No cabe duda que hacer ejercicio a lo largo de toda nuestra vida mejoraría considerablemente las condiciones de ésta, sin embargo la mayoría de las personas siempre encontramos muy buenas razones para dejarlo de lado argumentando que nos falta tiempo, espacio, dinero para asistir a un gimnasio o simplemente que por alguna condición física como lo es el embarazo, nos es imposible realizarlo.

Casualmente, cuando supe que estaba embarazada tenía tres meses de haber regresado a practicar artes marciales, hacía gimnasia psicofísica y Hata Yoga para mi propio beneficio físico, y daba dos clases más de Yoga a la semana. Al principio me sentía muy ligera y pensé en seguir con mi rutina de ejercicio pero cuando lo comenté con mi ginecóloga me recomendó evitar los ejercicios de contacto como las artes marciales.

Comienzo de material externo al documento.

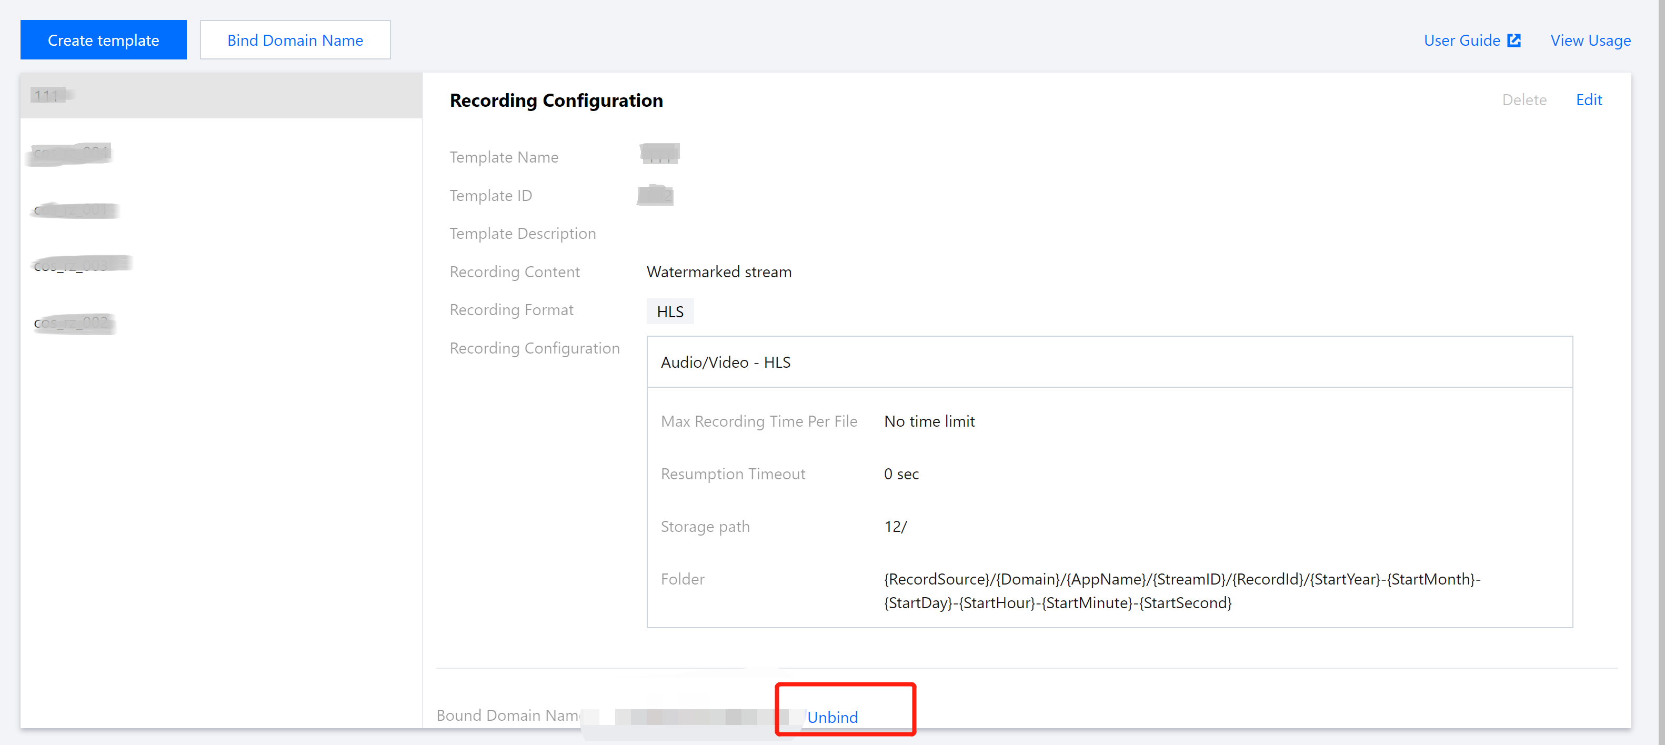Click the Create template button
Image resolution: width=1665 pixels, height=745 pixels.
click(x=103, y=39)
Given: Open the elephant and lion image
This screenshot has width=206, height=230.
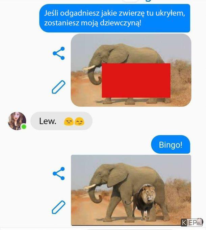Looking at the screenshot, I should (131, 190).
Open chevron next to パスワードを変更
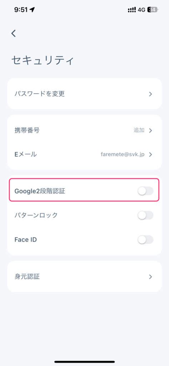 click(x=150, y=94)
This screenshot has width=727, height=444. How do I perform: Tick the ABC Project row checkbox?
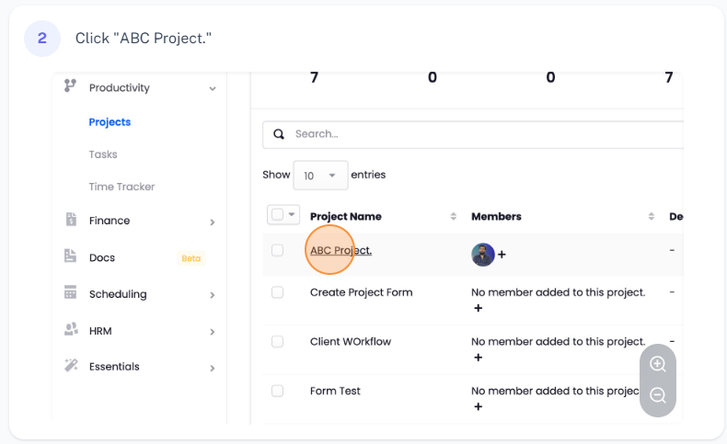(x=278, y=250)
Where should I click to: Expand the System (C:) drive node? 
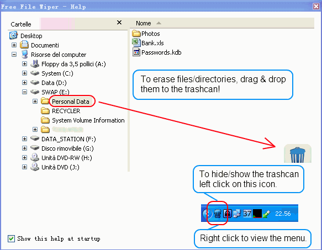[x=24, y=73]
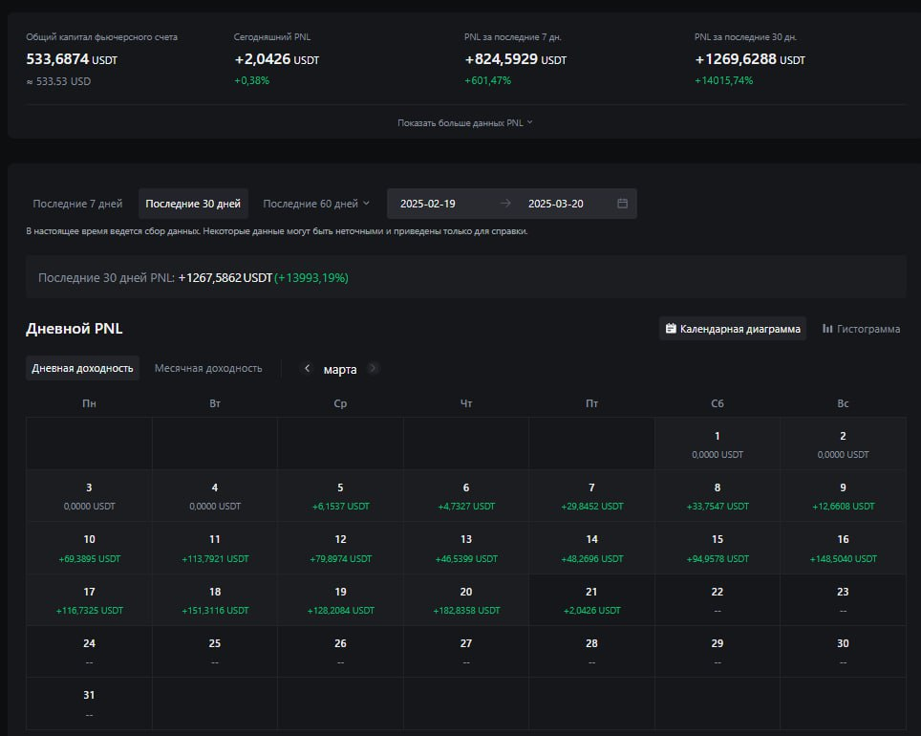Click the calendar icon in date range field
The width and height of the screenshot is (921, 736).
[x=622, y=204]
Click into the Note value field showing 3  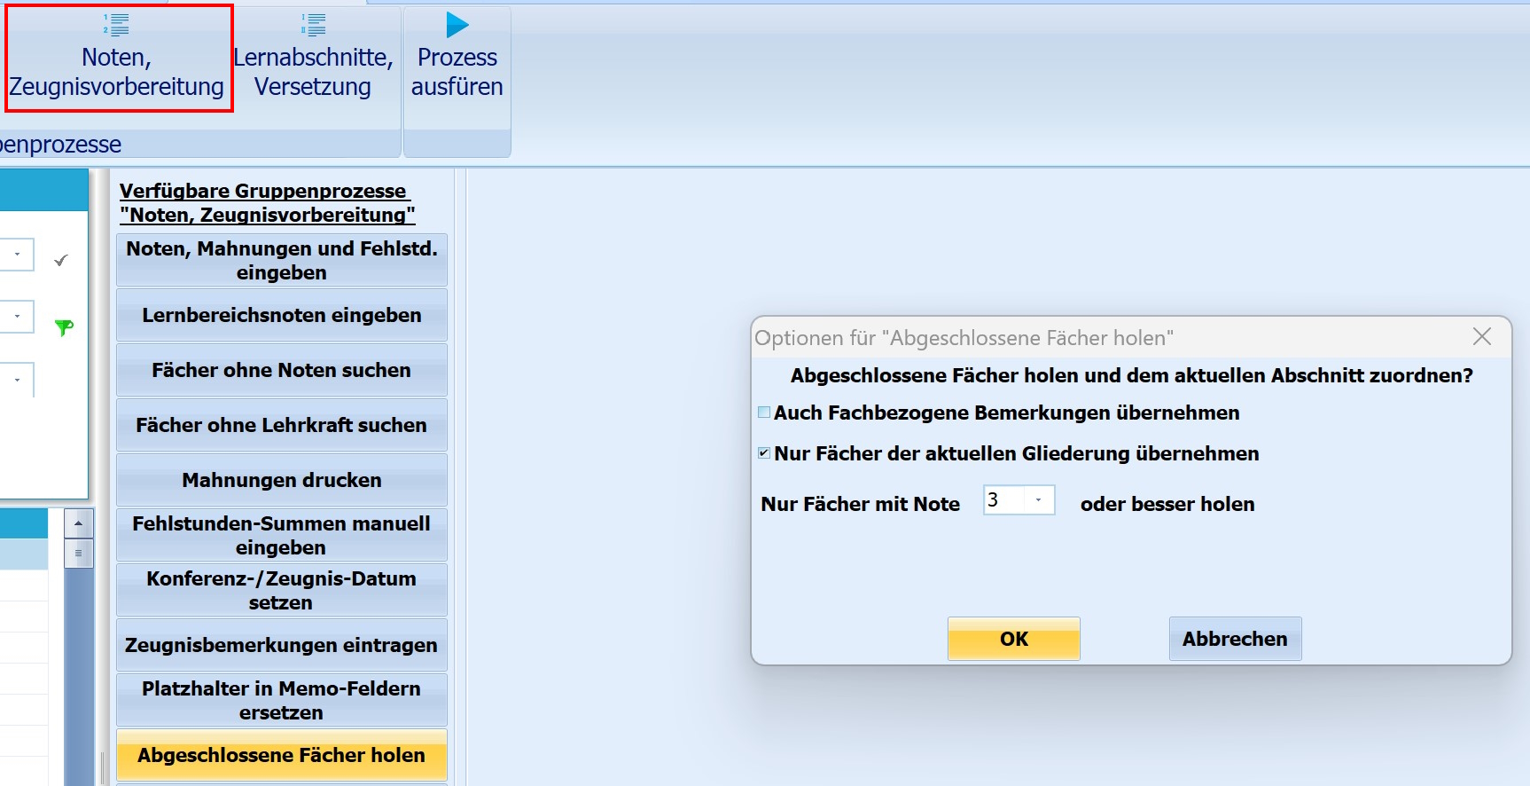1004,500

Cuando tenía dos meses de embarazo padecía de flojera excesiva y tenía sueño todo el tiempo. En el lugar al que iba a practicar Hata Yoga me dijeron que no era recomendable seguir asistiendo ya que esos ejercicios no eran los adecuados para una mujer embarazada, así que intenté integrarme a un grupo de “yoga de para parto”, pero los movimientos eran tan lentos y suaves que me relajaba demasiado y a mitad de la clase ya estaba profundamente dormida en la colchoneta. Decidí que para hacer ejercicio no necesitaba asistir a ningún lugar en especial, me documenté a cerca de los ejercicios que podían afectar a mi bebé y simplemente los eliminé de mi rutina. Fue así como me quedé en casita, adapté un sitio en mi muy pequeño departamento y organicé una serie de ejercicios con los que me sentía cómoda. No digo que fue fácil, es cierto que estando en casa, muchas veces da pereza y por el contrario los grupos generalmente motivan, pero a mí no me funcionó así y yo sabía de la importancia que tenía el ejercicio más que nunca en esa etapa de mi vida por lo que no permitiría que la flojera me ganara. Acepto que entre los ascos, el trabajo y mis siestas de las que se me hacía imposible despertar a tiempo, nunca logré dedicar un horario fijo a mi ejercicio pero siempre traté (incluso cuando llegué a enfermarme) de darme tiempo para ejercitarme. Me costaba mucho trabajo empezar pero al final me sentía tan bien que me prometía no dejar de hacerlo.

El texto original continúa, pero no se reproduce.